C. C. : C’est la première fois que je collaborais avec le théâtre, j’avais déjà travaillé avec des danseurs, mais le théâtre m’était terra incognita. Ce qui m’a particulièrement intéressé est le fait de monter les choses au jour le jour, d’échanger les idées, de les essayer, d’abandonner des propositions, d’en garder d’autres. Denis à une manière de travailler un peu comparable à la mienne, c’est-à-dire ne pas avoir d’idées préconçues, avoir besoin de se confronter au texte, au travail et aux acteurs pour définir sa mise en scène. Comme lui, j’ai besoin d’expérimenter sur le moment. Nous avons donc un rythme qui s’homogénéise bien, même si ce n’est pas confortable pour les gens qui attendent des directives précises et en amont. Mais le résultat montre que le travail est toujours vivant, et, surtout, il y a cet esprit de troupe que nous ne connaissons pas, nous autres musiciens, et qui est phénoménal. Répéter tous les jours la même chose avec toujours les mêmes personnes est à la fois chaque fois pareil et chaque fois différent. C’est une vie que les musiciens ne connaissent pas. Si nous donnons un programme quatre/cinq fois, c’est déjà pas mal, mais en faire plusieurs dizaines, voire une centaine est incroyable.

B. S. : Souhaitez-vous continuer sur cette voie ?
C. C. : Nous reprenons le Bourgeois gentilhomme aux Bouffes du Nord en juin prochain (3), puis nous tournerons un peu à l’étranger, avant de nous consacrer à une autre pièce de théâtre, mais d’un esprit totalement différent. Il s’agit en effet Pelléas et Mélisande de Maeterlinck, avec quatre acteurs et deux musiciens. La musique sera probablement plus improvisée et contemporaine, mais il n’y aura pas une note de Debussy ni de l’un ou l’autre compositeur qui a écrit sur le drame de Maeterlinck, parce que trop datés. Même si je n’ai pas le temps ni la vocation de mes confrères qui ne font que ça, je trouve ces projets formidables. Je ne pourrais pas me consacrer à la musique contemporaine, parce que j’aime trop le répertoire qui la précède, mais il y a des compositeurs aujourd’hui qui écrivent de très belles choses.

B. S. : Aimant le théâtre, pourquoi ne vous tournez-vous pas vers l’opéra ?
C. C. : J’ai un peu de problèmes avec l’opéra. Mes quelques expériences en ce domaine ne se sont pas toujours bien passées. Il y a constamment ce problème de hiérarchie qui est très complexe, et il faut passer beaucoup de temps à préparer un opéra en amont, à travailler avec les chanteurs... J’ai besoin du contact avec mon instrument, et il m’est difficile de me libérer sur un laps de temps trop grand. Et, à l’opéra, il y a la question fondamentale de l’entente avec le metteur en scène.

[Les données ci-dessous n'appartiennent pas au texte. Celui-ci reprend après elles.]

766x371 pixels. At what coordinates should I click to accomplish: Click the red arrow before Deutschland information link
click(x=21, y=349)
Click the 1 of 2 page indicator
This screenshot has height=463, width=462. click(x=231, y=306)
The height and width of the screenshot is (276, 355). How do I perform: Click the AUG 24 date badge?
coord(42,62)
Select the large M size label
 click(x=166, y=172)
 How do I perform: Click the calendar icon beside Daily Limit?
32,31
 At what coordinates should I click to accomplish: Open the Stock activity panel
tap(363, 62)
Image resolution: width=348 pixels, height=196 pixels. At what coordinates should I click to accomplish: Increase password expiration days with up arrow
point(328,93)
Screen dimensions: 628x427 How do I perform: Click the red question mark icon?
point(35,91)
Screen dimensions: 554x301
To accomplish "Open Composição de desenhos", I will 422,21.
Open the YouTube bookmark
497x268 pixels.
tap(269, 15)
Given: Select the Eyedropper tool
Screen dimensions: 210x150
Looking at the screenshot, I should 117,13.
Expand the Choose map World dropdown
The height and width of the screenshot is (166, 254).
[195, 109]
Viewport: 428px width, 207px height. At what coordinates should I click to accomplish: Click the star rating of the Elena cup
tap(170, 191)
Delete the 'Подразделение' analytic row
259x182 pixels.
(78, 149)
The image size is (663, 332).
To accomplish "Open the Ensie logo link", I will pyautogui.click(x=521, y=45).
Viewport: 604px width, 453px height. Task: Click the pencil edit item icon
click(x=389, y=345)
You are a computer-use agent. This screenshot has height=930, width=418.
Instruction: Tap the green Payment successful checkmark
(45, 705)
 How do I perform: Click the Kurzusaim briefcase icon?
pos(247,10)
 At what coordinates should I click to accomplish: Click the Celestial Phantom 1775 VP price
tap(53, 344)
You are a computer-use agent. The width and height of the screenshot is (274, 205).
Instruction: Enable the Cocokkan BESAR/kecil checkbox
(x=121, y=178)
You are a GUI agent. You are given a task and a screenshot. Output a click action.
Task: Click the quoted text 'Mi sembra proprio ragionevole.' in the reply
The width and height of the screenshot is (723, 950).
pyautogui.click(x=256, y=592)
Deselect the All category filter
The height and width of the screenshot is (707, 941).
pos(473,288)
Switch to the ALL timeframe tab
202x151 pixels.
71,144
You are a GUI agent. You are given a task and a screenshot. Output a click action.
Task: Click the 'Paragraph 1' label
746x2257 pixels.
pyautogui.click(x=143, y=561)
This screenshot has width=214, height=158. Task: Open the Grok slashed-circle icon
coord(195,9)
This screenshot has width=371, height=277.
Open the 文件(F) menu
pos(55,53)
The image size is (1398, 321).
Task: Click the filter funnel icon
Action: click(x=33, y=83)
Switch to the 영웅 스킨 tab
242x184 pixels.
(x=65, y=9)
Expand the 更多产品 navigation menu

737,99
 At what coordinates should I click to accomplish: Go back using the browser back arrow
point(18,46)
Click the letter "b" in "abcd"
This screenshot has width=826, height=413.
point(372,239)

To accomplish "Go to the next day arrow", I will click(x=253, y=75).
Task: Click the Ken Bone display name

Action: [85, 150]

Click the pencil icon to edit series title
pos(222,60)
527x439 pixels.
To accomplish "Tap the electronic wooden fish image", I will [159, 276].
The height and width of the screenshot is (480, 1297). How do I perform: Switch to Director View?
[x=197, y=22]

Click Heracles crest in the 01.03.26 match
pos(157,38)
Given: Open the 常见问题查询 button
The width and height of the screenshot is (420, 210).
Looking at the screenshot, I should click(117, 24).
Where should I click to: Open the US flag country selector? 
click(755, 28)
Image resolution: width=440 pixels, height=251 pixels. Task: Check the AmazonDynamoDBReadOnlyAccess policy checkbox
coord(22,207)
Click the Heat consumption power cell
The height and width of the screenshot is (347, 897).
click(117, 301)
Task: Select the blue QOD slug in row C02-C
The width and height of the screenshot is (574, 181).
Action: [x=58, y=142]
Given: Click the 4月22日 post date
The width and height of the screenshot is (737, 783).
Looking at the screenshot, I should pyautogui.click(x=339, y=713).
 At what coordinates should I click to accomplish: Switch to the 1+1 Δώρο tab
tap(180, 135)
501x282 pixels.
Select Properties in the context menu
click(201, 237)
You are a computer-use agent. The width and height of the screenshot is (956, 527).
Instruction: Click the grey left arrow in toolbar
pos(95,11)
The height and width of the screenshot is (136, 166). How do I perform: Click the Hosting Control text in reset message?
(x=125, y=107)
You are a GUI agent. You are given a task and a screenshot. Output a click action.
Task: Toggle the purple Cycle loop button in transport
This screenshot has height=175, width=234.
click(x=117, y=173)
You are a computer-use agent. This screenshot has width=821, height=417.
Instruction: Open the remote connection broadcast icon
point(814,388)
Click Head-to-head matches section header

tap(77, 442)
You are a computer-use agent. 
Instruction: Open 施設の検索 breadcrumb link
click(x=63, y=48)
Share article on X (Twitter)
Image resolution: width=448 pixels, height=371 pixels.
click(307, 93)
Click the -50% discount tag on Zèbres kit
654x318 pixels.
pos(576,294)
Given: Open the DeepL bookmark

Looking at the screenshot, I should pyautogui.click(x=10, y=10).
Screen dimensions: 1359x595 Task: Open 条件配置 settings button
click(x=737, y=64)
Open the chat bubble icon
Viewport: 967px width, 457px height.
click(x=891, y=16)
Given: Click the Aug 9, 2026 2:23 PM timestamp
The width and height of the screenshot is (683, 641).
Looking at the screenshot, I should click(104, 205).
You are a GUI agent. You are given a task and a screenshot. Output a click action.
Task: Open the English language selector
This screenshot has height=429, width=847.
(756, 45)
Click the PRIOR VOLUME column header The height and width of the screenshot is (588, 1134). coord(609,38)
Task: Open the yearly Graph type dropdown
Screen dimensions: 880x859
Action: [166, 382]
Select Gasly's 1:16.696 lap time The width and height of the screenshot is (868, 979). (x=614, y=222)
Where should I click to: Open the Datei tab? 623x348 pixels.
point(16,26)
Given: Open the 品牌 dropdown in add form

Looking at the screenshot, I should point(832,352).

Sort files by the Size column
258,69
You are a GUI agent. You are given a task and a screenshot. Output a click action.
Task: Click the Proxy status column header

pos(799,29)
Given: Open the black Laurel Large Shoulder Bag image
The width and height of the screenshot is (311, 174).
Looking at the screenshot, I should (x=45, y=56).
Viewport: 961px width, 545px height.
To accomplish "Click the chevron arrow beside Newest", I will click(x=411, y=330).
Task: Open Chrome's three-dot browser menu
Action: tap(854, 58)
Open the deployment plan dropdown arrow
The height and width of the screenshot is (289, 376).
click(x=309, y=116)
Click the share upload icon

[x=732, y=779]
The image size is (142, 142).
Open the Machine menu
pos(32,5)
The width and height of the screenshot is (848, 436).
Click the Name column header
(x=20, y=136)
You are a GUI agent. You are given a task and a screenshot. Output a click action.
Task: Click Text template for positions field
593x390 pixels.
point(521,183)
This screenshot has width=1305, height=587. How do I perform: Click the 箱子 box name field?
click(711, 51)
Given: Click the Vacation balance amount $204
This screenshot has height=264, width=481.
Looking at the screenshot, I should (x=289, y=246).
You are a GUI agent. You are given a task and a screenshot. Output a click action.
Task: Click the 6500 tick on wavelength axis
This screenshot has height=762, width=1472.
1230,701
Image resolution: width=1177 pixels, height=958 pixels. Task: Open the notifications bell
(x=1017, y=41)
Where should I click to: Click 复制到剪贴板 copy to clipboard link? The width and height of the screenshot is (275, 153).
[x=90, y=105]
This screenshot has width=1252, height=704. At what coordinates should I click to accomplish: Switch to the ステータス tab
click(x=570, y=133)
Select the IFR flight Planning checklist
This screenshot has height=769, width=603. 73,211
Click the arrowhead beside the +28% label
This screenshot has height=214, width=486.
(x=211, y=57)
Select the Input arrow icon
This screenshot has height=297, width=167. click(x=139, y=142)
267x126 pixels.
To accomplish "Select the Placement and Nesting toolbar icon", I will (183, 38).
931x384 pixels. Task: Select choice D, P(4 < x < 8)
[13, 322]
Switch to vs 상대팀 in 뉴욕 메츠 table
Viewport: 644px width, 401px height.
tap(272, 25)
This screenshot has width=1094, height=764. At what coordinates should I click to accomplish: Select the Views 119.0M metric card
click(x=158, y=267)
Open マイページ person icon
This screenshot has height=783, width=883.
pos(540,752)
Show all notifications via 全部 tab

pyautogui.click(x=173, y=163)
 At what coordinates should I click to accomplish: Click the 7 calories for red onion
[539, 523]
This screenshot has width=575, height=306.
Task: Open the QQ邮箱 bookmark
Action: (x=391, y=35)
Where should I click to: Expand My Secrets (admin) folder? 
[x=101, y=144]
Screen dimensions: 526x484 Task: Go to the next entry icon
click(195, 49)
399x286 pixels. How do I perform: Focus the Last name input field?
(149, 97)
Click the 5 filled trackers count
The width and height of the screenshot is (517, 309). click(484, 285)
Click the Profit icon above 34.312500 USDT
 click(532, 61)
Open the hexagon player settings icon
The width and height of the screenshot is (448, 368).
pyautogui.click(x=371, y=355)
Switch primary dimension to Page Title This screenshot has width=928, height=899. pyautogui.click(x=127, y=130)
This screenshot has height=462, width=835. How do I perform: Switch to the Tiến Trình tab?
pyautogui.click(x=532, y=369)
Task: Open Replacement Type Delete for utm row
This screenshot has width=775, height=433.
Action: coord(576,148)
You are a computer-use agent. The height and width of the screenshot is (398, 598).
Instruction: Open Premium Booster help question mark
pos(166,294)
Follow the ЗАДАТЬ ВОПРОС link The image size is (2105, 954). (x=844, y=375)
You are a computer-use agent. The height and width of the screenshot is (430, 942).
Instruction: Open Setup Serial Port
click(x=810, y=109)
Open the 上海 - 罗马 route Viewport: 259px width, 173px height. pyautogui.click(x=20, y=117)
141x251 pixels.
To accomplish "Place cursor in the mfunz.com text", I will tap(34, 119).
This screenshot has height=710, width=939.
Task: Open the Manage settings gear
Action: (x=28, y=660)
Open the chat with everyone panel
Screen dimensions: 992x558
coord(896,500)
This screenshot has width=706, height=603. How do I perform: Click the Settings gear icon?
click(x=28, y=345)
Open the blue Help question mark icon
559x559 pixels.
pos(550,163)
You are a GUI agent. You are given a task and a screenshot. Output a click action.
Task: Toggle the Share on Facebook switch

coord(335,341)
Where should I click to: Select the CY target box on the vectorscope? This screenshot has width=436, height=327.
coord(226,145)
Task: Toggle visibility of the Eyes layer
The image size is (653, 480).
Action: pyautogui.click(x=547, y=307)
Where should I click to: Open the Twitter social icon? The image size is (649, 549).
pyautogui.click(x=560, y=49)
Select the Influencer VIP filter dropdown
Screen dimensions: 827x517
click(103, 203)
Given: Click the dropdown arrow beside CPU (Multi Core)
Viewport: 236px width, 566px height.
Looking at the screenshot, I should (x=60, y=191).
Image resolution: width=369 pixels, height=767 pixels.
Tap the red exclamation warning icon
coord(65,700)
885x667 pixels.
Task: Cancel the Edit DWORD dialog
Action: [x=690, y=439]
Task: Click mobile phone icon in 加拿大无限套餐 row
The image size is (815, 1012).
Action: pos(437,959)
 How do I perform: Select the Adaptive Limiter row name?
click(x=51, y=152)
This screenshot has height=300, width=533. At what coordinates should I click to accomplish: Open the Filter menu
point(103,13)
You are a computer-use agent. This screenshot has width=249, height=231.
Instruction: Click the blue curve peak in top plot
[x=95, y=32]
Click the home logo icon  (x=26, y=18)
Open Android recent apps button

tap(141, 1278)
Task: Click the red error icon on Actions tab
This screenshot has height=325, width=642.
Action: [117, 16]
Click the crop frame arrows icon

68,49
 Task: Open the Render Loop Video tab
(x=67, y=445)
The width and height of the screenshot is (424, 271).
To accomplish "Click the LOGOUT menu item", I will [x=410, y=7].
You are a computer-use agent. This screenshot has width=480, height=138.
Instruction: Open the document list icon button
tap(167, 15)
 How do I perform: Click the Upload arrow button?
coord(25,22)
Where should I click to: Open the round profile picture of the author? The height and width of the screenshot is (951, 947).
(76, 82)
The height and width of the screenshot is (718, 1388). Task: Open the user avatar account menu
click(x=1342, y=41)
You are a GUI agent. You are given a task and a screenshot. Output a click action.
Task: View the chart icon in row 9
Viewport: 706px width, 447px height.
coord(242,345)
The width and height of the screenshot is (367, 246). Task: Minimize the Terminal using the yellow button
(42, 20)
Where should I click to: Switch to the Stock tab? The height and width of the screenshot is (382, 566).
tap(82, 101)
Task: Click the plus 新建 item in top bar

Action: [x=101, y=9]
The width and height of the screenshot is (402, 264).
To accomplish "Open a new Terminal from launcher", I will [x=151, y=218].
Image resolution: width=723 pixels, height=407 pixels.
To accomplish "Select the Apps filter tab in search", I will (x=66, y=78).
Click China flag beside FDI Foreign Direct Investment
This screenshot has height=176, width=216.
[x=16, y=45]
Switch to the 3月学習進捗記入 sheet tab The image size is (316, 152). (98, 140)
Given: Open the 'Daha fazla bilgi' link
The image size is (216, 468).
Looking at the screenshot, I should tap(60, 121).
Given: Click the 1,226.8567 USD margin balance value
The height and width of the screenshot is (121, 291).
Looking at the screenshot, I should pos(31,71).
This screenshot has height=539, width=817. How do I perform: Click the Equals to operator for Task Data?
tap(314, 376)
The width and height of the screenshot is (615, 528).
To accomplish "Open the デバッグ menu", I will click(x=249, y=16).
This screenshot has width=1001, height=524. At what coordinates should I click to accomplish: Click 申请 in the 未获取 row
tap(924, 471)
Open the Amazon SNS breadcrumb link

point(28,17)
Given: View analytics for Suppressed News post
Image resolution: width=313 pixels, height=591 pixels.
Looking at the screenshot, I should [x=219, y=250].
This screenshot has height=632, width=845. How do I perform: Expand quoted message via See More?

B. S. : Une équipe, cela se crée, vous avez bien réussi à en constituer une au théâtre avec Podalydès, vous pouvez fort bien l’envisager à l’opéra…
C. C. : Oui, si j’avais un orchestre à moi peut-être demanderais-je à Podalydès de faire un opéra avec moi, il n’est d’ailleurs pas dit qu’on ne le fasse pas un jour. Je suis aussi peut-être trop impressionné par les chanteurs. C’est un monde que je ne connais pas assez. Il faut avoir beaucoup d’expérience pour arriver à faire la part des choses et à galvaniser toutes ces énergies…

B. S. : Pourquoi les voix vous impressionnent-elles, alors que vous dirigez l’oratorio ?
C. C. : Je ne sais pas, le monde de l’opéra est un peu spécial, il y a aussi le star system…

Violoncelle baroque et violoncelle moderne

B. S. : Quelles sont les particularités du violoncelle baroque ? Quelles sont celles de votre propre instrument ? Quand vous avez joué à Venise avec les Mosaïques, c’était sur un instrument moderne ?
C. C. : Oui. Il n’y a aucune différence visuelle apparente entre les instruments. Ce que l’on va peut-être relever dès l’abord est que le violoncelle baroque se joue sans pique, coincé entre les jambes. Après, tout le reste se situe dans la construction, les rapports de tensions, mais ce sont des choses invisibles et impalpables pour des gens qui ne sont pas de la partie. L’accord est le même, et c’est plutôt la manière d’aborder le répertoire, la technique qu’une différence d’instrument. Avec le Quatuor Mosaïque, nous avons remarqué que l’on peut jouer Debussy et les premiers Bartók sur des cordes boyaux et que cela marche très bien. Si nous abordons Chostakovitch, là nous commençons à nous poser des questions. Nous sentons que ce n’est plus du tout la même texture.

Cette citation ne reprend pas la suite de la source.